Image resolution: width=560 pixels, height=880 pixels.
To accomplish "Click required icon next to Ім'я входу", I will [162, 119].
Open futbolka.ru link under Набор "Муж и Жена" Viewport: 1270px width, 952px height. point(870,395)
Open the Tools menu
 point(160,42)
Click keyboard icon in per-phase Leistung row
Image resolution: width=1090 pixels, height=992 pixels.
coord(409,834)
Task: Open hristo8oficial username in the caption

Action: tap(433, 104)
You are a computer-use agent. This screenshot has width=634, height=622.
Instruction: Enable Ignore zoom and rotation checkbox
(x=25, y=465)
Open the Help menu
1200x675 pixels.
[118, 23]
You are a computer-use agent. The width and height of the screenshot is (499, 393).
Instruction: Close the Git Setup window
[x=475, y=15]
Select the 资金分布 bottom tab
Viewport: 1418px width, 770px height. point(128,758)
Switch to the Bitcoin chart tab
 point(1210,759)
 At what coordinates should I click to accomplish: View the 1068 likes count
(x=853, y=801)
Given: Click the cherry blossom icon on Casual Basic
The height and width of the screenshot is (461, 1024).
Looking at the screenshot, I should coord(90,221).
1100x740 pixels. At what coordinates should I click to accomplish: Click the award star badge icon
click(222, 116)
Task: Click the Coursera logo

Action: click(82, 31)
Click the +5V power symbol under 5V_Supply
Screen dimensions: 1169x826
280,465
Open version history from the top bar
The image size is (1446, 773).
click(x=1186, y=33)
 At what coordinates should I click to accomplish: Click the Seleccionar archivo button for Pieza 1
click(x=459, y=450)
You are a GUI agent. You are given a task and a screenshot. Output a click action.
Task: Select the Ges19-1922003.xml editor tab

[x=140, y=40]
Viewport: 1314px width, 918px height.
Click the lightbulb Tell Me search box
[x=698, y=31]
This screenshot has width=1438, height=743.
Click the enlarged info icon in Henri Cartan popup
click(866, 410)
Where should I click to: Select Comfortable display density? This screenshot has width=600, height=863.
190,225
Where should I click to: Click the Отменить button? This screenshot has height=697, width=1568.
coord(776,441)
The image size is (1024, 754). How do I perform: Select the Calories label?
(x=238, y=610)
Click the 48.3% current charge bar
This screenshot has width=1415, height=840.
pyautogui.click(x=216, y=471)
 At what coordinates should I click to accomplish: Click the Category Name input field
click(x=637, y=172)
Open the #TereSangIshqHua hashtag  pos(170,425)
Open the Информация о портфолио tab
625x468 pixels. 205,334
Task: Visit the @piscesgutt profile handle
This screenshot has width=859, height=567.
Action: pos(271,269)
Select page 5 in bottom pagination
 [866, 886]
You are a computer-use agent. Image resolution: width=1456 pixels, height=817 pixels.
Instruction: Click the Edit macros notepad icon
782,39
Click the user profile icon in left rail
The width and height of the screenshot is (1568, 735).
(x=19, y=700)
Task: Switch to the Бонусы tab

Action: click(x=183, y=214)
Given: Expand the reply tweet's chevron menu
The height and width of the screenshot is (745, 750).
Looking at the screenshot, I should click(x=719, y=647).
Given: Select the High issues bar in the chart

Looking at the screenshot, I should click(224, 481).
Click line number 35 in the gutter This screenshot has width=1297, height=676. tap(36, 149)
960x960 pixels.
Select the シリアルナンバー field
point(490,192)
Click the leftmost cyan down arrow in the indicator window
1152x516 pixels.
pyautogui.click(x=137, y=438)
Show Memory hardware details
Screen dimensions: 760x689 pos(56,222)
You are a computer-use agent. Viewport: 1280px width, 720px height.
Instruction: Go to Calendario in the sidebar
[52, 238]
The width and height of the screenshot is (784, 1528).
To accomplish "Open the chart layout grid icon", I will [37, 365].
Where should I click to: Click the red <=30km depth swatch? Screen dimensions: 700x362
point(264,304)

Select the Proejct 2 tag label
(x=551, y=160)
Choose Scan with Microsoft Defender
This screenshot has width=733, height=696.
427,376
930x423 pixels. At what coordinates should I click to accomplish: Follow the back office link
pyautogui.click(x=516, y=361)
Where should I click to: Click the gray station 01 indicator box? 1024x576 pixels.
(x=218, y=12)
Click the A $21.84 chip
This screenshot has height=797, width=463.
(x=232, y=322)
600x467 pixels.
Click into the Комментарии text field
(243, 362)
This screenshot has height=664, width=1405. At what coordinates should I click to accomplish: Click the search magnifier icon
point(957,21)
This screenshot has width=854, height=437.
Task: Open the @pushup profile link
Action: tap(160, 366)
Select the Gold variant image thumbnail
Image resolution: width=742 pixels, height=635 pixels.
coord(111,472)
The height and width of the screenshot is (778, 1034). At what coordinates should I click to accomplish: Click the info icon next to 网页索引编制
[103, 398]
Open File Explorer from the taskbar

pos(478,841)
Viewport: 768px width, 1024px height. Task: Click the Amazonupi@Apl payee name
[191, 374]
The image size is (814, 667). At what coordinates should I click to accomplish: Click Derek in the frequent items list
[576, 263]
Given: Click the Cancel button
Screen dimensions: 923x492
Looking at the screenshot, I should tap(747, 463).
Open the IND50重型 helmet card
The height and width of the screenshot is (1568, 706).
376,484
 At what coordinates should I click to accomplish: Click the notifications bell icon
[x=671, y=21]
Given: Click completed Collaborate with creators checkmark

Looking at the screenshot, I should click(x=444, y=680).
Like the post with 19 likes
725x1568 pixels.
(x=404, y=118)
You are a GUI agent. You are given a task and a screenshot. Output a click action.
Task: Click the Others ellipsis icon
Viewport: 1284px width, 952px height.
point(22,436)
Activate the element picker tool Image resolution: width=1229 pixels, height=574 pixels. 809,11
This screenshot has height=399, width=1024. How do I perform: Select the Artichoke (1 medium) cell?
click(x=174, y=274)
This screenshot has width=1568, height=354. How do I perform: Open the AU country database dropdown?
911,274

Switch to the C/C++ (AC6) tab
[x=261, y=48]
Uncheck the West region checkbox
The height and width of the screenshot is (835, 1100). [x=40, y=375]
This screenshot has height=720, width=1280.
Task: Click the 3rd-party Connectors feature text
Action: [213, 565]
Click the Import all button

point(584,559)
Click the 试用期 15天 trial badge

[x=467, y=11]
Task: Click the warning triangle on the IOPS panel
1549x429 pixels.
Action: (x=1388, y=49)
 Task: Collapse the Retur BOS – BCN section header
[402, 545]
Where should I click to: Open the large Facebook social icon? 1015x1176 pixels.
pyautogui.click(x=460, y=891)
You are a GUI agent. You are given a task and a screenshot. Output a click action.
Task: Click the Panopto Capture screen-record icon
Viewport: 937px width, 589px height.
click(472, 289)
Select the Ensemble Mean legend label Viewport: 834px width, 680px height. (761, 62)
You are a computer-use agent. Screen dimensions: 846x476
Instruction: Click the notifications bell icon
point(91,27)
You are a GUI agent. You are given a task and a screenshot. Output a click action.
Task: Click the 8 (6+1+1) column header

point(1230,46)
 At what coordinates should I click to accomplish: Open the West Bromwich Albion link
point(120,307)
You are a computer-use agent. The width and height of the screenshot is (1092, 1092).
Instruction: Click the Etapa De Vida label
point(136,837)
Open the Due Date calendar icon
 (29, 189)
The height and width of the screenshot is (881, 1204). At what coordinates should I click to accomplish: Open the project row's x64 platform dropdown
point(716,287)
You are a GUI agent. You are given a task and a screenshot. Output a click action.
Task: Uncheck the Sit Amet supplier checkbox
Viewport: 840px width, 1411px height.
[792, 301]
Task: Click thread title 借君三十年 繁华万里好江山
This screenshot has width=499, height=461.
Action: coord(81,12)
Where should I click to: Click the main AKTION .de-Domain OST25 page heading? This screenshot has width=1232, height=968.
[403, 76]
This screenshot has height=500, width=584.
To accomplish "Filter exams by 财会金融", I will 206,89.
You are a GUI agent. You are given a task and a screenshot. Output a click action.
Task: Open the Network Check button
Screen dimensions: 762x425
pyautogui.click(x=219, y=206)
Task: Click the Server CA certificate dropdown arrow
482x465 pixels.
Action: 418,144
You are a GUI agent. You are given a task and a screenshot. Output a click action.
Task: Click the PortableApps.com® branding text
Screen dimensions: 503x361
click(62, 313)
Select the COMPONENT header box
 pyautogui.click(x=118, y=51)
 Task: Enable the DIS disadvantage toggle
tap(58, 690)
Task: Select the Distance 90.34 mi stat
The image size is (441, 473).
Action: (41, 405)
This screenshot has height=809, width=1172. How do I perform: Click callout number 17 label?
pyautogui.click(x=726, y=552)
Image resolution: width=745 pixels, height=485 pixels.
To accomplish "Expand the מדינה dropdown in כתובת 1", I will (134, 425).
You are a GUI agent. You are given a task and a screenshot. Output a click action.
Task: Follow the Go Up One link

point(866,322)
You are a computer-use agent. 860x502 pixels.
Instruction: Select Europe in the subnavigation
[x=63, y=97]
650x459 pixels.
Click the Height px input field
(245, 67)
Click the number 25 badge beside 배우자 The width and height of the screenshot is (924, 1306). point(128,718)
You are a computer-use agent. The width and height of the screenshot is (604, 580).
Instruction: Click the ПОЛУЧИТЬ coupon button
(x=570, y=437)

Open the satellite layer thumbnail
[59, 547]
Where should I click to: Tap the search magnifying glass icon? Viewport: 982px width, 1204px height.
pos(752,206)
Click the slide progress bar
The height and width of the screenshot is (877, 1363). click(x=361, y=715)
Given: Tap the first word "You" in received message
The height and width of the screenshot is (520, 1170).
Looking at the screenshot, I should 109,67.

===============

● Assigned task
Output the material above exactly, but only from the line that carries "Viewport: 840px width, 1411px height." through the line that carries "Given: Tap the".

● Answer below
Viewport: 840px width, 1411px height.
[792, 301]
Task: Click thread title 借君三十年 繁华万里好江山
This screenshot has width=499, height=461.
Action: coord(81,12)
Where should I click to: Click the main AKTION .de-Domain OST25 page heading? This screenshot has width=1232, height=968.
[403, 76]
This screenshot has height=500, width=584.
To accomplish "Filter exams by 财会金融", I will 206,89.
You are a GUI agent. You are given a task and a screenshot. Output a click action.
Task: Open the Network Check button
Screen dimensions: 762x425
pyautogui.click(x=219, y=206)
Task: Click the Server CA certificate dropdown arrow
482x465 pixels.
Action: 418,144
You are a GUI agent. You are given a task and a screenshot. Output a click action.
Task: Click the PortableApps.com® branding text
Screen dimensions: 503x361
click(62, 313)
Select the COMPONENT header box
 pyautogui.click(x=118, y=51)
 Task: Enable the DIS disadvantage toggle
tap(58, 690)
Task: Select the Distance 90.34 mi stat
The image size is (441, 473).
Action: (41, 405)
This screenshot has height=809, width=1172. How do I perform: Click callout number 17 label?
pyautogui.click(x=726, y=552)
Image resolution: width=745 pixels, height=485 pixels.
To accomplish "Expand the מדינה dropdown in כתובת 1", I will (134, 425).
You are a GUI agent. You are given a task and a screenshot. Output a click action.
Task: Follow the Go Up One link

point(866,322)
You are a computer-use agent. 860x502 pixels.
Instruction: Select Europe in the subnavigation
[x=63, y=97]
650x459 pixels.
Click the Height px input field
(245, 67)
Click the number 25 badge beside 배우자 The width and height of the screenshot is (924, 1306). point(128,718)
You are a computer-use agent. The width and height of the screenshot is (604, 580).
Instruction: Click the ПОЛУЧИТЬ coupon button
(x=570, y=437)

Open the satellite layer thumbnail
[59, 547]
Where should I click to: Tap the search magnifying glass icon? Viewport: 982px width, 1204px height.
pos(752,206)
Click the slide progress bar
The height and width of the screenshot is (877, 1363). click(x=361, y=715)
Given: Tap the first word "You" in received message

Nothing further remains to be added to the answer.